Grinols and fellow economist David Mustard from the University of Georgia wrote in December 2000: “Some research that purports to evaluate costs or benefits actually examines local and not total social costs or benefits. Another concern is that much of the research has been conducted by organizations with a vested interest in the outcome of the research, institutes with industry ties or state agencies. Relatively little research is in peer-reviewed journals.”
Perryman took exception to any suggestion his research was unduly influenced by the group that commissioned it, saying: “Never in 25 years have we cooked the numbers.”
Robert Goodman, a professor at Hampshire College in Amherst, Mass., said he had not read the Perryman and Kelly studies.
But in general, Goodman characterized studies funded by gambling interests as “bogus” and “promotional” rather than scientific.
“Typically, these studies project job increases and make revenue projections without seriously looking at the cost of getting there,” he said, pointing particularly to the economic impact on communities as problem gambling increases.
Kelly did not return calls from the Baptist Standard offering him an opportunity to respond.
Goodman, the former director of the Center for Economic Development at the University of Massachusetts-Amherst, wrote “The Luck Business” about the economic and social impact of legalized gambling. That book detailed his research as director of the United States Gambling Study, a two-year project in the early 1990s funded by the Ford Foundation and the Aspen Institute.
His research at that time set the annual cost to society per problem gambler at $13,200.
Both he and Kelly set the incidence of problem gamblers at about 3 percent of the general population.
But Goodman estimated the percentage could increase by anywhere from 1 percent to 4 percent if legalized gambling became more accessible, while Kelly pointed to no increase.
In an executive summary of his social impact study, Kelly stated: “There is no consistent, scientifically reliable research that supports the argument that the proliferation of casino gambling in the U.S. has led to increases in the prevalence of problem and pathological gambling.”
Goodman countered: “That argument just doesn't hold water.”
At least eight independent studies point to a correlation between easy access to legalized gambling and increased prevalence of problem gambling, he asserted.

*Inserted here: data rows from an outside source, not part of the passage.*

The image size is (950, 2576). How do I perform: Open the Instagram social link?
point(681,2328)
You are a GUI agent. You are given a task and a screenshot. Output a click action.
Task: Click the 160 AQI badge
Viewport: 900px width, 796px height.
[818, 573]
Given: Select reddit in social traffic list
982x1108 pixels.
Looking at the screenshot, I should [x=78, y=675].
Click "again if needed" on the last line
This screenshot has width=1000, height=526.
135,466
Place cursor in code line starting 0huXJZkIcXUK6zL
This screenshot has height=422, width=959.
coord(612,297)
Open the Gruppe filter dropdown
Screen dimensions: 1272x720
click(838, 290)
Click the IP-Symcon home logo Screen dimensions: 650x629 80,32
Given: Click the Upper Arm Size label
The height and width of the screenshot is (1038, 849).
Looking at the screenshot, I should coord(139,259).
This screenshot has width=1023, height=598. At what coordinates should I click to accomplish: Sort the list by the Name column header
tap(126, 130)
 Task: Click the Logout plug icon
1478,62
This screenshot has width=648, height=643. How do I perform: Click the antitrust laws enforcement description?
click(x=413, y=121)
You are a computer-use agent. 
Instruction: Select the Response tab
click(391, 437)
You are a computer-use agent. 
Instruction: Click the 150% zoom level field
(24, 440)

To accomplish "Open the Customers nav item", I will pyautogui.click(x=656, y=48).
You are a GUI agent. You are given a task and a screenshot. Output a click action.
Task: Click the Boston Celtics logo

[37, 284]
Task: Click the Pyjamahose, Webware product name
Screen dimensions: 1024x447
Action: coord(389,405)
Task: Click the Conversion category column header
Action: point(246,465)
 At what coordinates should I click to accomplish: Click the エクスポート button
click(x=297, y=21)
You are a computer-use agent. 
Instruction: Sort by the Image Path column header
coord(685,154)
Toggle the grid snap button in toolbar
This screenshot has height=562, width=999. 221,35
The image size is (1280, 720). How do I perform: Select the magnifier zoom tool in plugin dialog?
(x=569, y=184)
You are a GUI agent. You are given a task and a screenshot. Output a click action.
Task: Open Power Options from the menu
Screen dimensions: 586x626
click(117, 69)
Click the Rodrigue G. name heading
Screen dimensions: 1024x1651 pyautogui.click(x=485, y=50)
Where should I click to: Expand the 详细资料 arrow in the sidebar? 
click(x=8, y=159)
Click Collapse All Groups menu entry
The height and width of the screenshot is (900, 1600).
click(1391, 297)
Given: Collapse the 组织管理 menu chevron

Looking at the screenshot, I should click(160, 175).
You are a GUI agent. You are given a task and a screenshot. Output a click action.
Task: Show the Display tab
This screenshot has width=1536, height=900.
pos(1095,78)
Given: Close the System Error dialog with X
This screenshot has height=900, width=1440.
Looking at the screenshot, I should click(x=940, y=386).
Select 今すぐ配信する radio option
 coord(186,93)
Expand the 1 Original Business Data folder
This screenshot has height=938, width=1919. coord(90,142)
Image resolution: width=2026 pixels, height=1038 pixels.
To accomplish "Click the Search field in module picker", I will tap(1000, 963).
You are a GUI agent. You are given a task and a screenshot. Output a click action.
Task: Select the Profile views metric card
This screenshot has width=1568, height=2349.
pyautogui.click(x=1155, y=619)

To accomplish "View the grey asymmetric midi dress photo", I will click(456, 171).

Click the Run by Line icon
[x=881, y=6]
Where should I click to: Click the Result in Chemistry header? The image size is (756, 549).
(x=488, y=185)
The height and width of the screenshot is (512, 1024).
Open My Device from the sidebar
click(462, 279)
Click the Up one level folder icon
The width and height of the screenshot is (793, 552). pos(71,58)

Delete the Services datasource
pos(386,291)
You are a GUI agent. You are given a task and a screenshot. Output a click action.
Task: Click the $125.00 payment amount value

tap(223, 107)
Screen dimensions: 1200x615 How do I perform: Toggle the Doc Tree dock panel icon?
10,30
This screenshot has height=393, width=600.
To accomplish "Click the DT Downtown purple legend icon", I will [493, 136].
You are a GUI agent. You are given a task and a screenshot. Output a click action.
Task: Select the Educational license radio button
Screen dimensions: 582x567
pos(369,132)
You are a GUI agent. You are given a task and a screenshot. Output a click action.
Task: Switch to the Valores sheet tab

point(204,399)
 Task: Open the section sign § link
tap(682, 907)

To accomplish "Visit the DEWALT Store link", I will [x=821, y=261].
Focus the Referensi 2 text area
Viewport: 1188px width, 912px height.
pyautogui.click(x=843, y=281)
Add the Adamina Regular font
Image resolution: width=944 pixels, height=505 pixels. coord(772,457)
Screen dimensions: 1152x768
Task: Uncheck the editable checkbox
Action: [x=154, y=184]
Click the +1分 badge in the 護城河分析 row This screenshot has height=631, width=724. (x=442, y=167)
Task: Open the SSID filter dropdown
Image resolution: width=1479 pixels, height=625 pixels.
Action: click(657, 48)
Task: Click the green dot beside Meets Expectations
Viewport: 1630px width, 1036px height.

Raw data from a casino-funded study in 1997 conducted by the Harvard Medical School division of addiction studies demonstrated that same correlation, he added.
“Even studies funded by the gambling industry show that the more convenient it is, the more people will gamble,” Goodman said.
“And the more they gamble, the more likely there will be an increase in the prevalence of problem gambling. It just makes sense that there's a direct correlation.”
Kindt agreed, pointing to the National Gambling Impact Study Commission's findings that problem or pathological gambling doubles within a 50-mile “feeder market” around gambling facilities.
Rather than arguing cause and effect, the issue is correlation, Kindt said. And there is a clear correlation between the accessibility of legalized gambling opportunities and incidents of pathological or problem gambling, he stressed.
Bob Breen, director of the Rhode Island Gambling Treatment Program, said Kelly's assertion that no clear evidence proves a cause-and-effect relationships between legalized gambling and problem gambling is true. But, he added: “That doesn't mean there isn't such a relationship.”
If it could be proven, it probably would take 10 to 20 years and be incredibly expensive, he noted.
But he can point to anecdotal evidence indicating a link.
“In my career, I've treated over 500 pathological gamblers. This experience leads me to believe that many–maybe about 50 percent–only developed the disorder after some form of casino gambling was introduced to their geographic area,” Breen said.
“That's not empirical evidence, and it won't hold up in the court of scientific opinion. But I know what I know.”